The material below holds the lines to copy: from the one with "Tap own avatar next to 慢慢想 不着急" up to and including the one with "Task: Click the Allowed Quick Bangs heading". Copy them exactly and skip the pictures.
Records to use: Begin
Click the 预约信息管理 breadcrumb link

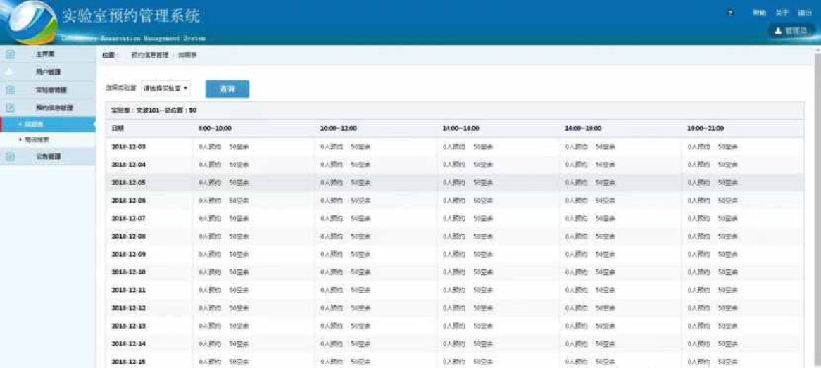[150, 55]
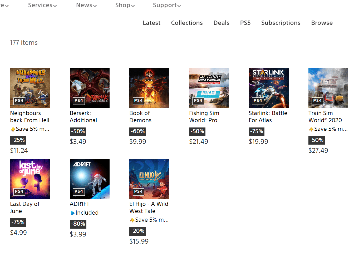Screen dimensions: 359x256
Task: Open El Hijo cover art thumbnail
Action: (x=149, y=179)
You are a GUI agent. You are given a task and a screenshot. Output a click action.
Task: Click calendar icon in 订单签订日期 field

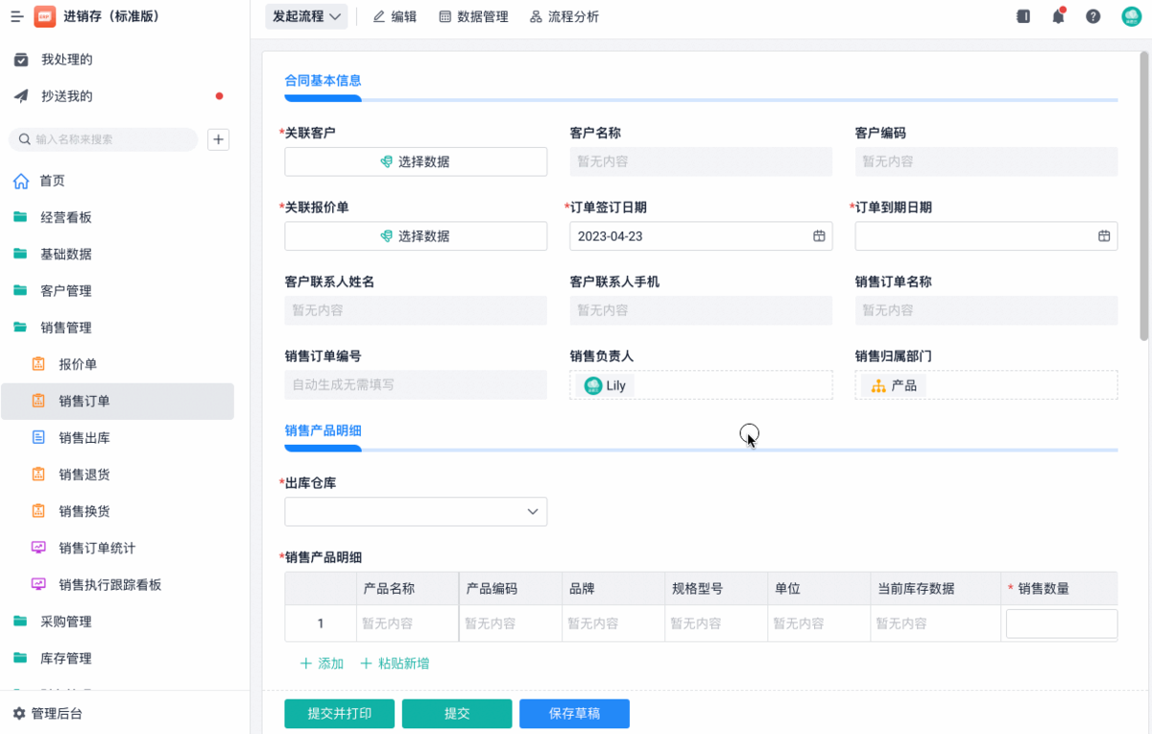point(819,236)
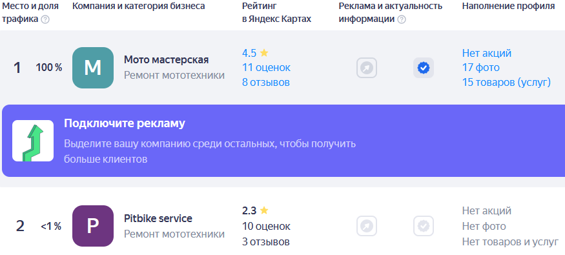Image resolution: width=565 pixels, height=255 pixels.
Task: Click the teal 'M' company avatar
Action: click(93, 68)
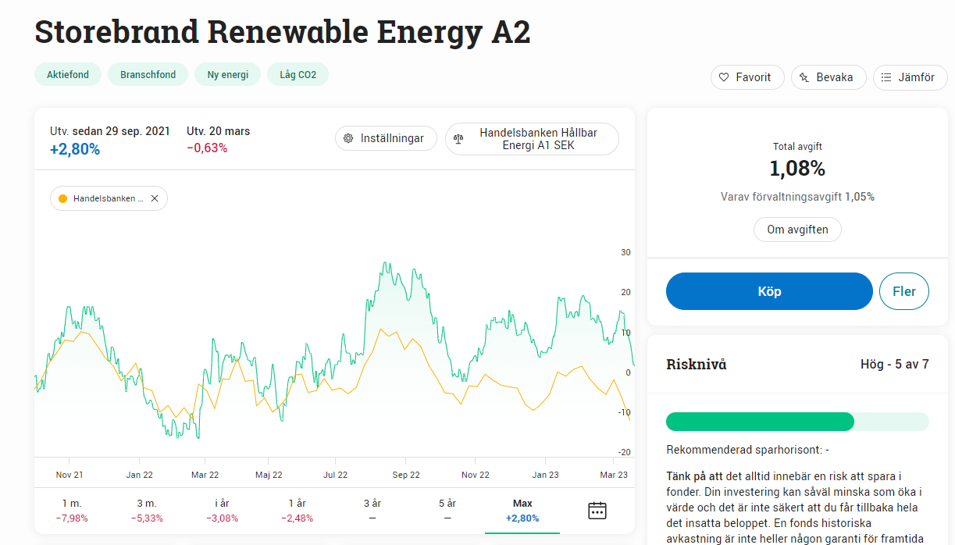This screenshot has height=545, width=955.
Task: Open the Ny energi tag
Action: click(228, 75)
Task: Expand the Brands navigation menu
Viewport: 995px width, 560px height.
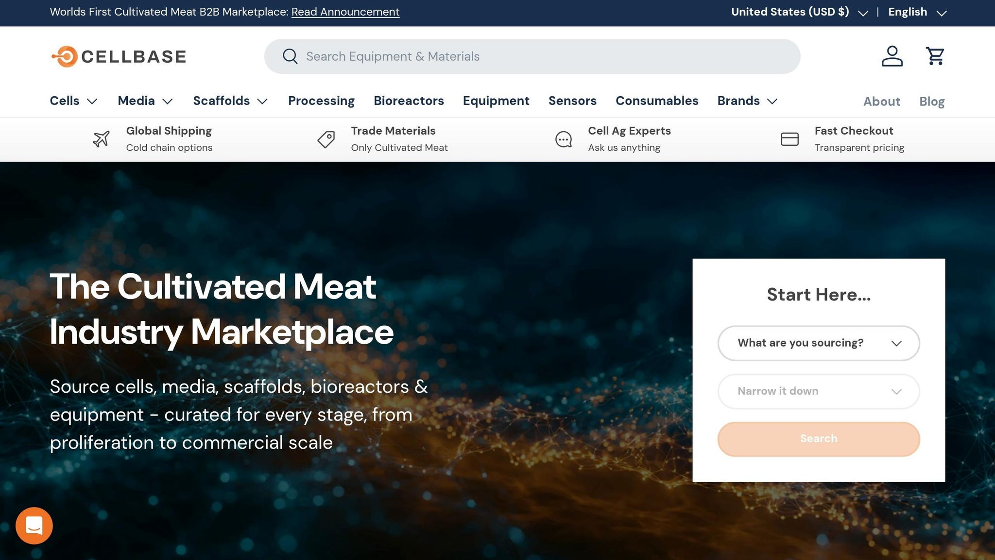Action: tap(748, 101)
Records to use: End
Records to use: Begin
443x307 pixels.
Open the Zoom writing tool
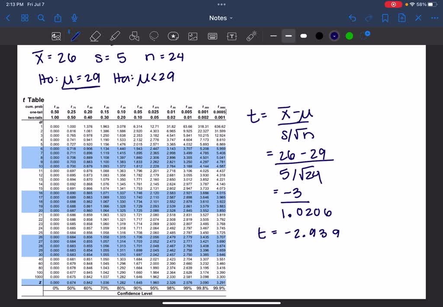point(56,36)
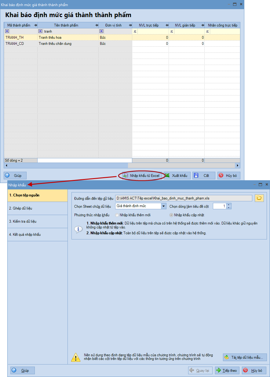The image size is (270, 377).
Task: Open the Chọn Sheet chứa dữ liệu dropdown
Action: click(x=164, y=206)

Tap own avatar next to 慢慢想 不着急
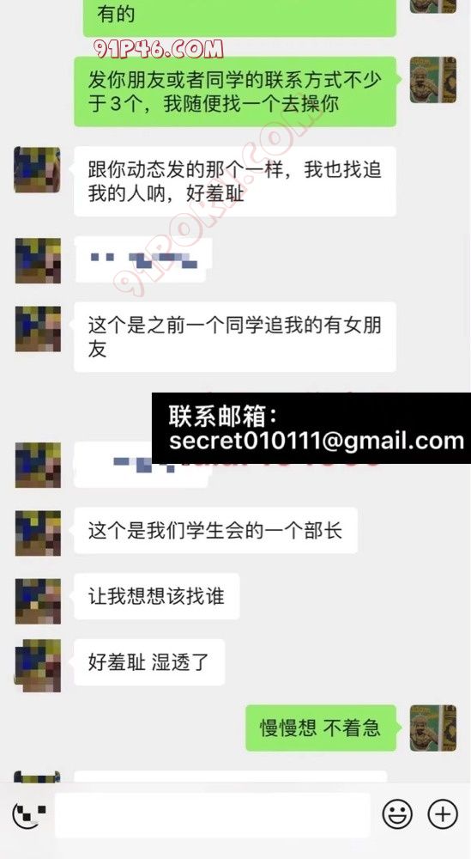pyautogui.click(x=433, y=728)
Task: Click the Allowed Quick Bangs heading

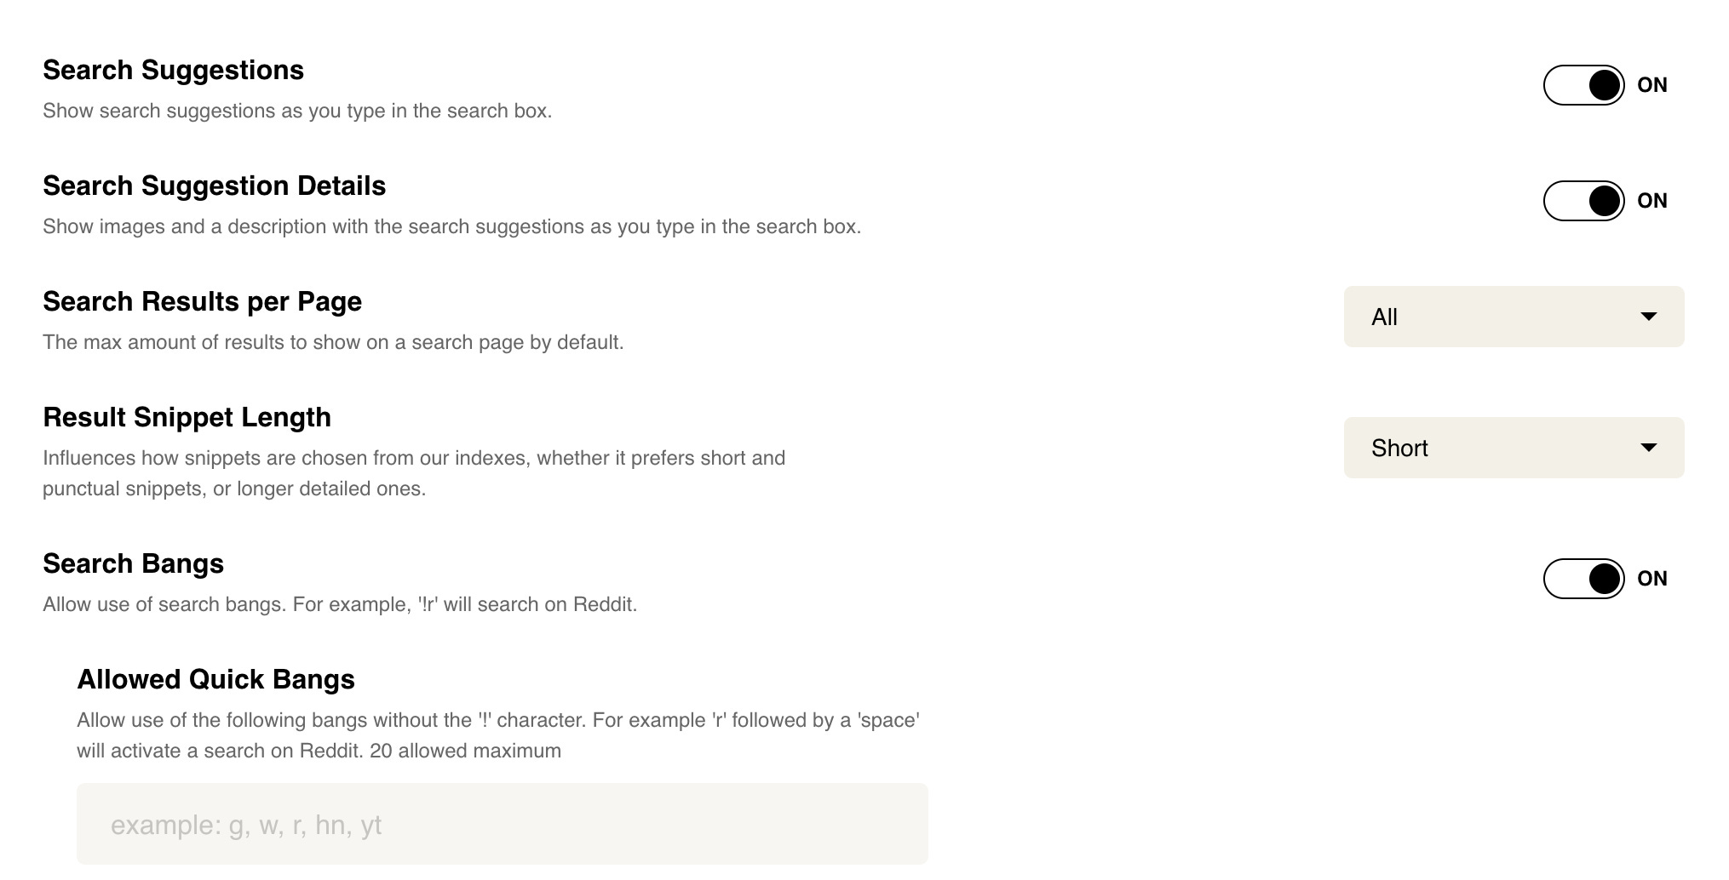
Records to use: End
# Written reply
Tap own avatar next to 慢慢想 不着急
pyautogui.click(x=433, y=728)
Task: Click the Allowed Quick Bangs heading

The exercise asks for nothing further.